JOB
In the items below, substitute "Screen size:" for every occurrence of "Screen dimensions:" and reproduce all of them with nothing else changed.

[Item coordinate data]
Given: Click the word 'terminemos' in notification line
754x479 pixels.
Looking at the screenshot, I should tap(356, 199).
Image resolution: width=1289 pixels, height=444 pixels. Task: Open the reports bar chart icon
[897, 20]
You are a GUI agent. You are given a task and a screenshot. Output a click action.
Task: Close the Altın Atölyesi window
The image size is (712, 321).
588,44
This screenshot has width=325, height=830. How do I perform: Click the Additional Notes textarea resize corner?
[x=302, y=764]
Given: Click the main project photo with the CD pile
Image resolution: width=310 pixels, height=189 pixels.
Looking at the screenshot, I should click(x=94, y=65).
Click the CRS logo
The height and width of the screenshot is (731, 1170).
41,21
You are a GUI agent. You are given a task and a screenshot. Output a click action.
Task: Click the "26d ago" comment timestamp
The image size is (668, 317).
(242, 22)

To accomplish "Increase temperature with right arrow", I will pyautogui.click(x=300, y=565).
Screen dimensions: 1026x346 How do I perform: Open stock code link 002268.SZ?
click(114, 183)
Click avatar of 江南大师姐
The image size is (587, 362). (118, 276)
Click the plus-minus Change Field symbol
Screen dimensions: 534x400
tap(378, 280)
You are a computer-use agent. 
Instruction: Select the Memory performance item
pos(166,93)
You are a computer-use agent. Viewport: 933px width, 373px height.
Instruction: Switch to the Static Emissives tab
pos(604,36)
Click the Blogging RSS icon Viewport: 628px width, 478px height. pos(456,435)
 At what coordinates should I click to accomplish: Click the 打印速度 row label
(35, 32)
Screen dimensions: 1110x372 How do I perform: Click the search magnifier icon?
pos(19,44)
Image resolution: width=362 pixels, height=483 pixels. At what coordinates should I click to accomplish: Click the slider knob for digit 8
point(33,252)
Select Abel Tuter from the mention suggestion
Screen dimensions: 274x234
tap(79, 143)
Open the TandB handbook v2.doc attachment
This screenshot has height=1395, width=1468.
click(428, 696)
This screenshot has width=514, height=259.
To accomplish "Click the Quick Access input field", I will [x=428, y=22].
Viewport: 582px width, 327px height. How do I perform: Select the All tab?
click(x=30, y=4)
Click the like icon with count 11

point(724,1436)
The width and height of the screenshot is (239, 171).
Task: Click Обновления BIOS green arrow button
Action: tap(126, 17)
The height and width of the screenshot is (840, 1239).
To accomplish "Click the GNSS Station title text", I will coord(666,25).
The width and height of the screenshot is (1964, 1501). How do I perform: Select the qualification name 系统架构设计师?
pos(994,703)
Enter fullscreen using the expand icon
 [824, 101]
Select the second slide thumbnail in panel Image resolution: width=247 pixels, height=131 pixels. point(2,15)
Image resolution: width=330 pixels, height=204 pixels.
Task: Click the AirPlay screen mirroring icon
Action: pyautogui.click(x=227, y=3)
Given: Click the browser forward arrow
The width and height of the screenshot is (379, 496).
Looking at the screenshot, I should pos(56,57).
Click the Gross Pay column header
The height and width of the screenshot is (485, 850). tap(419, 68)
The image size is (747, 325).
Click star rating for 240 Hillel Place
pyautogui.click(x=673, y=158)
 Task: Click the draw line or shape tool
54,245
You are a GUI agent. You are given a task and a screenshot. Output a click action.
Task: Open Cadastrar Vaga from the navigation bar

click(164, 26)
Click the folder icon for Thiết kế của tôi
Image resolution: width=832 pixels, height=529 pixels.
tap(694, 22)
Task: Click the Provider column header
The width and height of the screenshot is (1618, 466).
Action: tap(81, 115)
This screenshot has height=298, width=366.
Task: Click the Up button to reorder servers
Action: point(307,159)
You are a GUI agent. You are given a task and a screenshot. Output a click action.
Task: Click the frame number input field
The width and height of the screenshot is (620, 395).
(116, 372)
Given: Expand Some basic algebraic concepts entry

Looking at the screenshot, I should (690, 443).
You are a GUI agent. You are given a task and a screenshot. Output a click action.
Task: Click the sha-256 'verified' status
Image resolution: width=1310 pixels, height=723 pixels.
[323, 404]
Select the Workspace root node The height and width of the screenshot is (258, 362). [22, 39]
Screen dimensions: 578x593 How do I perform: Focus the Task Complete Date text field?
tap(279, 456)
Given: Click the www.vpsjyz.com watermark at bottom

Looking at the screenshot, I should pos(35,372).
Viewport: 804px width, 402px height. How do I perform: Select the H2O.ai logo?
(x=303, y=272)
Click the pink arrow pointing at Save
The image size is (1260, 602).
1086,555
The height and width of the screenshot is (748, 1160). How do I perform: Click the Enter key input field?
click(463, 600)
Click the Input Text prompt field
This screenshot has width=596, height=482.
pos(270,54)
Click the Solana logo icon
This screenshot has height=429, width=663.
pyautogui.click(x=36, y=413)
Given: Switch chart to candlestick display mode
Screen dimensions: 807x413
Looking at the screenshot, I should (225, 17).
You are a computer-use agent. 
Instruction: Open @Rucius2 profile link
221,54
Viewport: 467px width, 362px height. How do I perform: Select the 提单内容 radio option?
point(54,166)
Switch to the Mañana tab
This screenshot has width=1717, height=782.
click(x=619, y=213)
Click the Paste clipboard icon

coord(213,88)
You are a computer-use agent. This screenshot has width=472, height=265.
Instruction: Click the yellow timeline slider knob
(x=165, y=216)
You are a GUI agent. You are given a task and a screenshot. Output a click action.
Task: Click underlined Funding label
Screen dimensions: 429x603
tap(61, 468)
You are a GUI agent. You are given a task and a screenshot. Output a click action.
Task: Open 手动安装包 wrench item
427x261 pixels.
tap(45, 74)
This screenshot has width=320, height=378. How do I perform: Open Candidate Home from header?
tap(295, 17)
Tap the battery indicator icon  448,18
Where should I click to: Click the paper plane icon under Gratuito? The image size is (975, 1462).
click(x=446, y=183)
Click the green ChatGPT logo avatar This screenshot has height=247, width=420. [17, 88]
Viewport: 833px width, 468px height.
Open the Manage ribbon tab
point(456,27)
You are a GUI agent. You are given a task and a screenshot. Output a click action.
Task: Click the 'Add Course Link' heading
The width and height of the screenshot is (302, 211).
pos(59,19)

THE RESULT
Given: Click the word 'terminemos' in notification line
754x479 pixels.
Looking at the screenshot, I should tap(356, 199).
Image resolution: width=1289 pixels, height=444 pixels. Task: Open the reports bar chart icon
[897, 20]
You are a GUI agent. You are given a task and a screenshot. Output a click action.
Task: Close the Altın Atölyesi window
The image size is (712, 321).
588,44
This screenshot has width=325, height=830. How do I perform: Click the Additional Notes textarea resize corner?
[x=302, y=764]
Given: Click the main project photo with the CD pile
Image resolution: width=310 pixels, height=189 pixels.
Looking at the screenshot, I should click(x=94, y=65).
Click the CRS logo
The height and width of the screenshot is (731, 1170).
41,21
You are a GUI agent. You are given a task and a screenshot. Output a click action.
Task: Click the "26d ago" comment timestamp
The image size is (668, 317).
(242, 22)

To accomplish "Increase temperature with right arrow", I will pyautogui.click(x=300, y=565).
Screen size: 1026x346 How do I perform: Open stock code link 002268.SZ?
click(114, 183)
Click avatar of 江南大师姐
The image size is (587, 362). (118, 276)
Click the plus-minus Change Field symbol
Screen size: 534x400
tap(378, 280)
You are a computer-use agent. 
Instruction: Select the Memory performance item
pos(166,93)
You are a computer-use agent. Viewport: 933px width, 373px height.
Instruction: Switch to the Static Emissives tab
pos(604,36)
Click the Blogging RSS icon Viewport: 628px width, 478px height. pos(456,435)
 At what coordinates should I click to accomplish: Click the 打印速度 row label
(35, 32)
Screen size: 1110x372 How do I perform: Click the search magnifier icon?
pos(19,44)
Image resolution: width=362 pixels, height=483 pixels. At what coordinates should I click to accomplish: Click the slider knob for digit 8
point(33,252)
Select Abel Tuter from the mention suggestion
Screen size: 274x234
tap(79, 143)
Open the TandB handbook v2.doc attachment
This screenshot has height=1395, width=1468.
click(428, 696)
This screenshot has width=514, height=259.
To accomplish "Click the Quick Access input field", I will [x=428, y=22].
Viewport: 582px width, 327px height. How do I perform: Select the All tab?
click(x=30, y=4)
Click the like icon with count 11

point(724,1436)
The width and height of the screenshot is (239, 171).
Task: Click Обновления BIOS green arrow button
Action: tap(126, 17)
The height and width of the screenshot is (840, 1239).
To accomplish "Click the GNSS Station title text", I will coord(666,25).
The width and height of the screenshot is (1964, 1501). How do I perform: Select the qualification name 系统架构设计师?
pos(994,703)
Enter fullscreen using the expand icon
 [824, 101]
Select the second slide thumbnail in panel Image resolution: width=247 pixels, height=131 pixels. point(2,15)
Image resolution: width=330 pixels, height=204 pixels.
Task: Click the AirPlay screen mirroring icon
Action: pyautogui.click(x=227, y=3)
Given: Click the browser forward arrow
The width and height of the screenshot is (379, 496).
Looking at the screenshot, I should pos(56,57).
Click the Gross Pay column header
The height and width of the screenshot is (485, 850). tap(419, 68)
The image size is (747, 325).
Click star rating for 240 Hillel Place
pyautogui.click(x=673, y=158)
 Task: Click the draw line or shape tool
54,245
You are a GUI agent. You are given a task and a screenshot. Output a click action.
Task: Open Cadastrar Vaga from the navigation bar

click(164, 26)
Click the folder icon for Thiết kế của tôi
Image resolution: width=832 pixels, height=529 pixels.
tap(694, 22)
Task: Click the Provider column header
The width and height of the screenshot is (1618, 466).
Action: tap(81, 115)
This screenshot has height=298, width=366.
Task: Click the Up button to reorder servers
Action: point(307,159)
You are a GUI agent. You are given a task and a screenshot. Output a click action.
Task: Click the frame number input field
The width and height of the screenshot is (620, 395).
(116, 372)
Given: Expand Some basic algebraic concepts entry

Looking at the screenshot, I should (690, 443).
You are a GUI agent. You are given a task and a screenshot. Output a click action.
Task: Click the sha-256 'verified' status
Image resolution: width=1310 pixels, height=723 pixels.
[323, 404]
Select the Workspace root node The height and width of the screenshot is (258, 362). [22, 39]
Screen size: 578x593 How do I perform: Focus the Task Complete Date text field?
tap(279, 456)
Given: Click the www.vpsjyz.com watermark at bottom

Looking at the screenshot, I should pos(35,372).
Viewport: 804px width, 402px height. How do I perform: Select the H2O.ai logo?
(x=303, y=272)
Click the pink arrow pointing at Save
The image size is (1260, 602).
1086,555
The height and width of the screenshot is (748, 1160). How do I perform: Click the Enter key input field?
click(463, 600)
Click the Input Text prompt field
This screenshot has width=596, height=482.
pos(270,54)
Click the Solana logo icon
This screenshot has height=429, width=663.
pyautogui.click(x=36, y=413)
Given: Switch chart to candlestick display mode
Screen size: 807x413
Looking at the screenshot, I should (225, 17).
You are a computer-use agent. 
Instruction: Open @Rucius2 profile link
221,54
Viewport: 467px width, 362px height. How do I perform: Select the 提单内容 radio option?
point(54,166)
Switch to the Mañana tab
This screenshot has width=1717, height=782.
click(x=619, y=213)
Click the Paste clipboard icon

coord(213,88)
You are a computer-use agent. This screenshot has width=472, height=265.
Instruction: Click the yellow timeline slider knob
(x=165, y=216)
You are a GUI agent. You are given a task and a screenshot. Output a click action.
Task: Click underlined Funding label
Screen size: 429x603
tap(61, 468)
You are a GUI agent. You are given a task and a screenshot. Output a click action.
Task: Open 手动安装包 wrench item
427x261 pixels.
tap(45, 74)
This screenshot has width=320, height=378. How do I perform: Open Candidate Home from header?
tap(295, 17)
Tap the battery indicator icon  448,18
Where should I click to: Click the paper plane icon under Gratuito? The image size is (975, 1462).
click(x=446, y=183)
Click the green ChatGPT logo avatar This screenshot has height=247, width=420. [17, 88]
Viewport: 833px width, 468px height.
Open the Manage ribbon tab
point(456,27)
You are a GUI agent. You are given a task and a screenshot. Output a click action.
Task: Click the 'Add Course Link' heading
The width and height of the screenshot is (302, 211).
pos(59,19)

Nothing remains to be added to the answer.